***** Material for this exercise
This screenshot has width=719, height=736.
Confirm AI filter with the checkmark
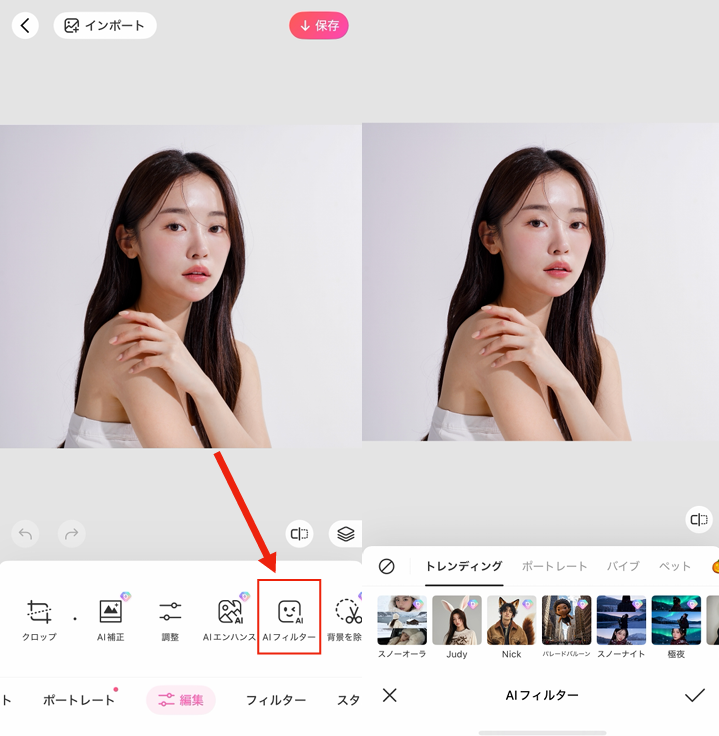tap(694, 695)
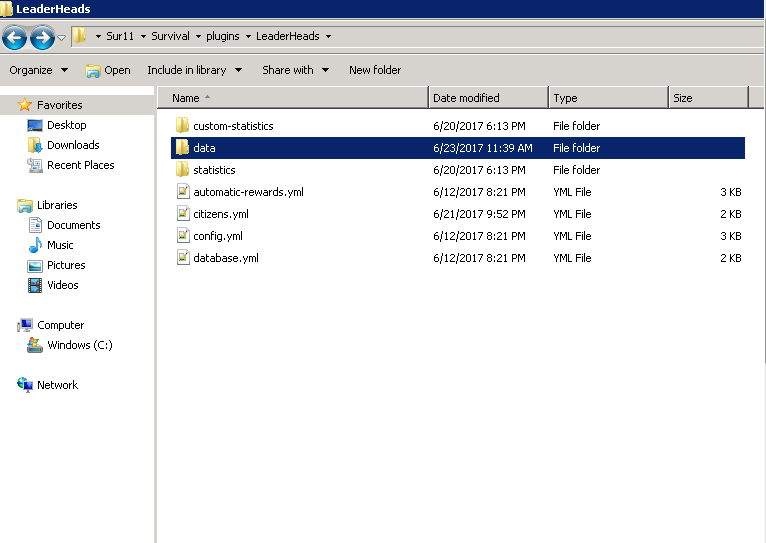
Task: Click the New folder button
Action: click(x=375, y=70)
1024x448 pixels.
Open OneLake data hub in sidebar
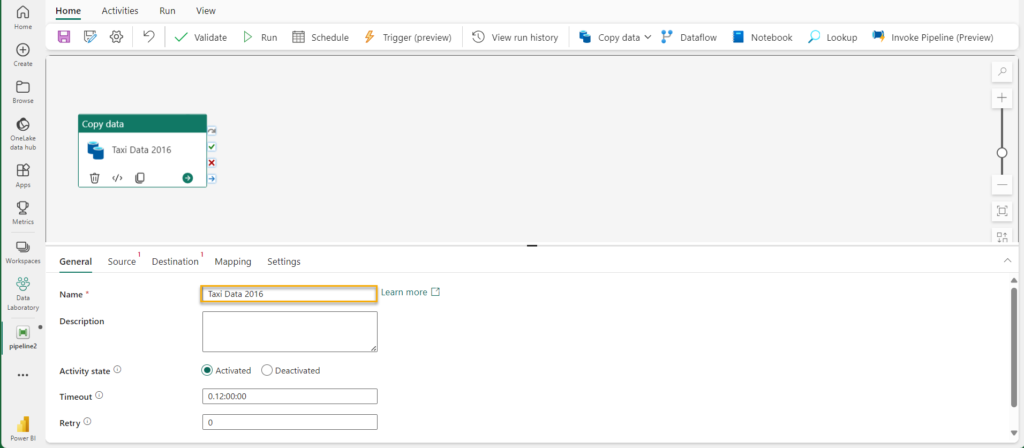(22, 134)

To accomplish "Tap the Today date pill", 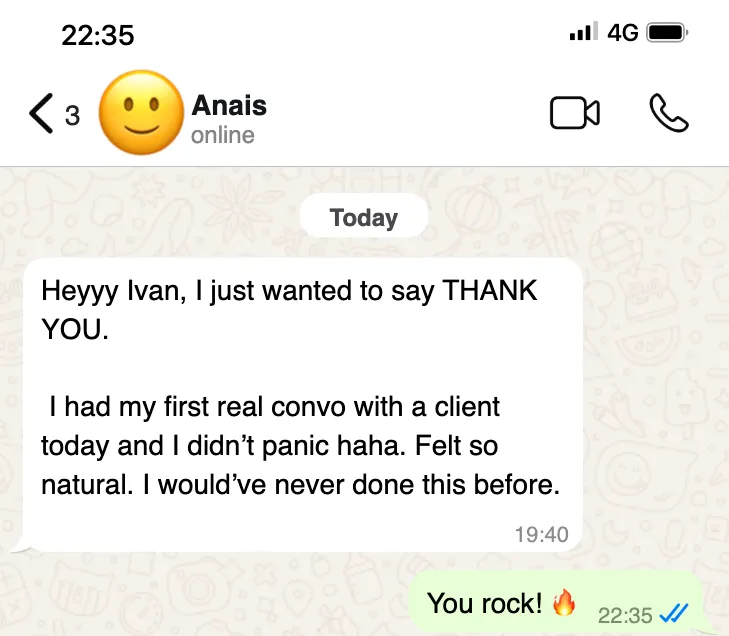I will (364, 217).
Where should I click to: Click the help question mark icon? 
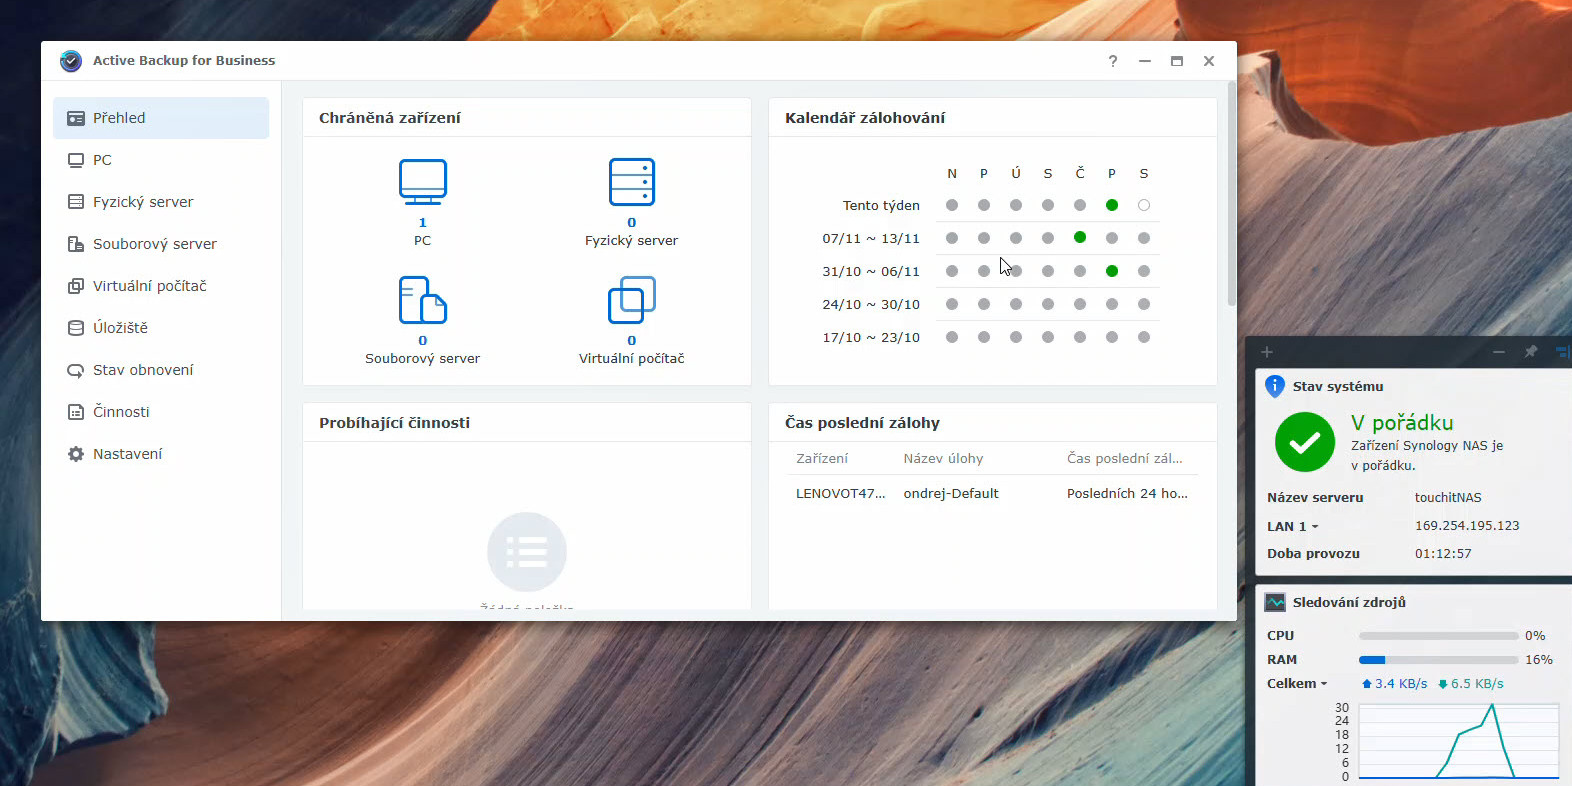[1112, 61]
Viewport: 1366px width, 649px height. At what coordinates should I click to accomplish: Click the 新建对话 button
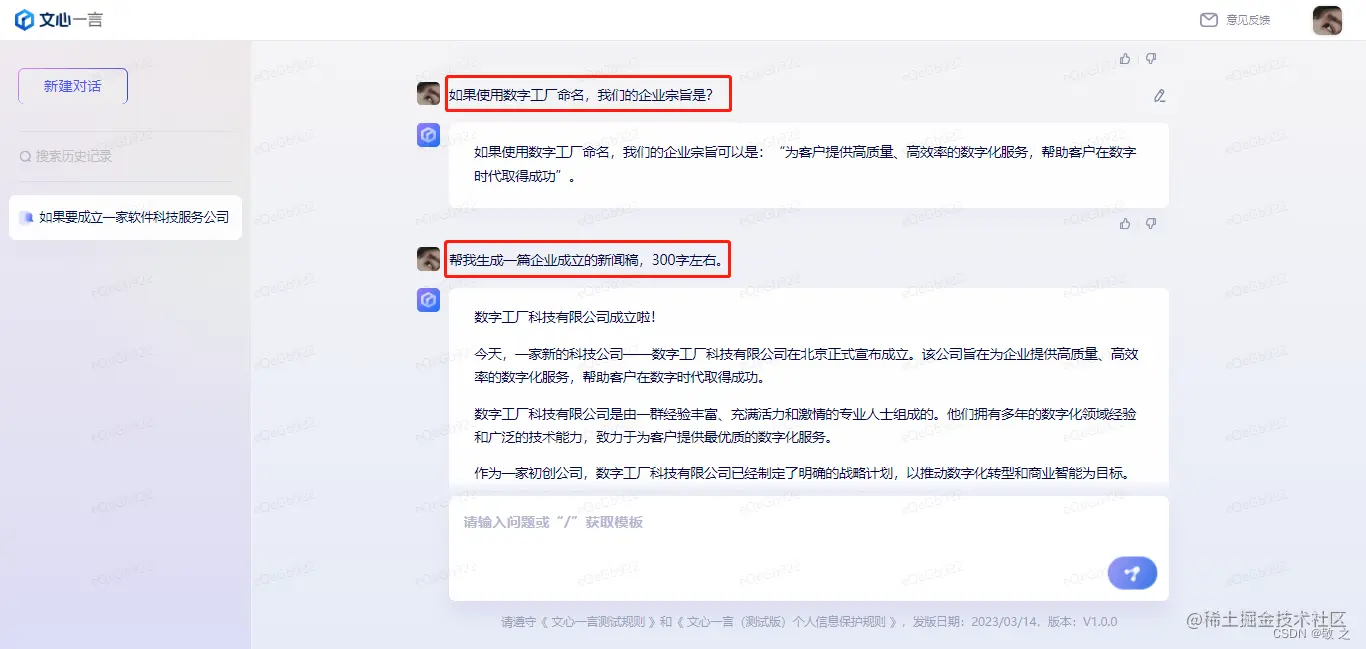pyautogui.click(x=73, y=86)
**********
- **Task goal**
Find the line containing "Where should I" in the records above and restate it, and each line after it through the end, word for word, dropping the pictures.

- **Your response**
Where should I click to: Click the help question mark icon? 
[1112, 61]
Viewport: 1366px width, 649px height. At what coordinates should I click to accomplish: Click the 新建对话 button
pyautogui.click(x=73, y=86)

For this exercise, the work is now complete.